C000:0032B:s<c:S00002: Reply to BIG-REQUESTS(133)-BigReqEnable(0): { maximum-request-length=4194303 }

Events

Server reports of state changes, often triggered by requests, but not directly tied to them. An event is logged with the sequence number of the relevant request.

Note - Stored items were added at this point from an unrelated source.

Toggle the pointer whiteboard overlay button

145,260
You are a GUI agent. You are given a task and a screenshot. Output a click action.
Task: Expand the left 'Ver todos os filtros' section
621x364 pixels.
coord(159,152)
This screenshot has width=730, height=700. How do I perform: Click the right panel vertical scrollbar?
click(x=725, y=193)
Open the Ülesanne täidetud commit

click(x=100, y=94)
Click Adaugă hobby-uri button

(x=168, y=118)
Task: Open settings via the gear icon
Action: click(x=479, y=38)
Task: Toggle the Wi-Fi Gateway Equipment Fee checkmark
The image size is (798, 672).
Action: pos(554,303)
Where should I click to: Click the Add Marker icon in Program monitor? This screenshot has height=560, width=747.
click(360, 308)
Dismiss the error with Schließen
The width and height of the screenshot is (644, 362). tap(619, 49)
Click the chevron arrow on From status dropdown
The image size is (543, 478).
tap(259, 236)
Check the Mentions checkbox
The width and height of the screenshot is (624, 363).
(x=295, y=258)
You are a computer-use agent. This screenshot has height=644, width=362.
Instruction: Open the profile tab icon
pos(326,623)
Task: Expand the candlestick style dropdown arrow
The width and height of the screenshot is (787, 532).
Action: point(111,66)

Log line prefix will identify events by their event code:

C000:0032B:s>c:S00082: Event Expose(12): { window=14680075 x=0 y=0 width=164 height=164 count=0 }

Request SendEvent field event will be formatted as a normal event, but without a log prefix:

C000:0044B:s<c:S00001: Request SendEvent(25): { propagate=False destination=PointerWindow event-mask=StructureNotify event=KeyRelease(3) { detail=0 time=0x00000000 root=0 event=0 child=None root-x=0 root-y=0 event-x=0 event-y=0 state=0x0000 same-screen=False } }

Errors

Server responses to failed requests. An error is logged with the sequence number of the relevant request.

Log line prefix will identify errors by their error code:

C000:0032B:s>c:S00001: Error Value(2): { (bad value)=8 (minor opcode)=0 (major opcode)=35 }

Added Features

Extension Filtering by Name

Protocol extensions can be filtered:

• postively with one or more uses of --denyextensions(-e) extension_name (named extensions are excluded, or all to disable all)
• negatively with one or more uses of --allowextensions(-e) extension_name (unnamed extensions excluded)

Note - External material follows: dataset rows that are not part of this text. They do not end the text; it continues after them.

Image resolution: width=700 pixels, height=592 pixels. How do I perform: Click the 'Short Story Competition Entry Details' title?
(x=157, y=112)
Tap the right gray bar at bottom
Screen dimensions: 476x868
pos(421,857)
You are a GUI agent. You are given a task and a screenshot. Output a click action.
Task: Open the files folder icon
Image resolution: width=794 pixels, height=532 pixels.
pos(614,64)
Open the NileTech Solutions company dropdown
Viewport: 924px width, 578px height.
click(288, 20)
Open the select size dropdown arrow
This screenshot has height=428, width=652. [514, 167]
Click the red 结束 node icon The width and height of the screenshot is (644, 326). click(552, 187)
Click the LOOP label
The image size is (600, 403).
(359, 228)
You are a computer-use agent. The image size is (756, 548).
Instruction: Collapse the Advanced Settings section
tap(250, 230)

Any unsupported extensions are automatically denied. Extension support:

xtracepp version	extension
1.0+	BIG-REQUESTS

Multiline Log Entries

Enabled with --multiline(-m,) log entries are formatted for greater readability by setting data fields each on their own line. Indenting, brackets and braces will be formatted to visualize nesting hierarchy. Some structures/lists are exceptional and will always be single-line formatted. Can be combined with all other format options.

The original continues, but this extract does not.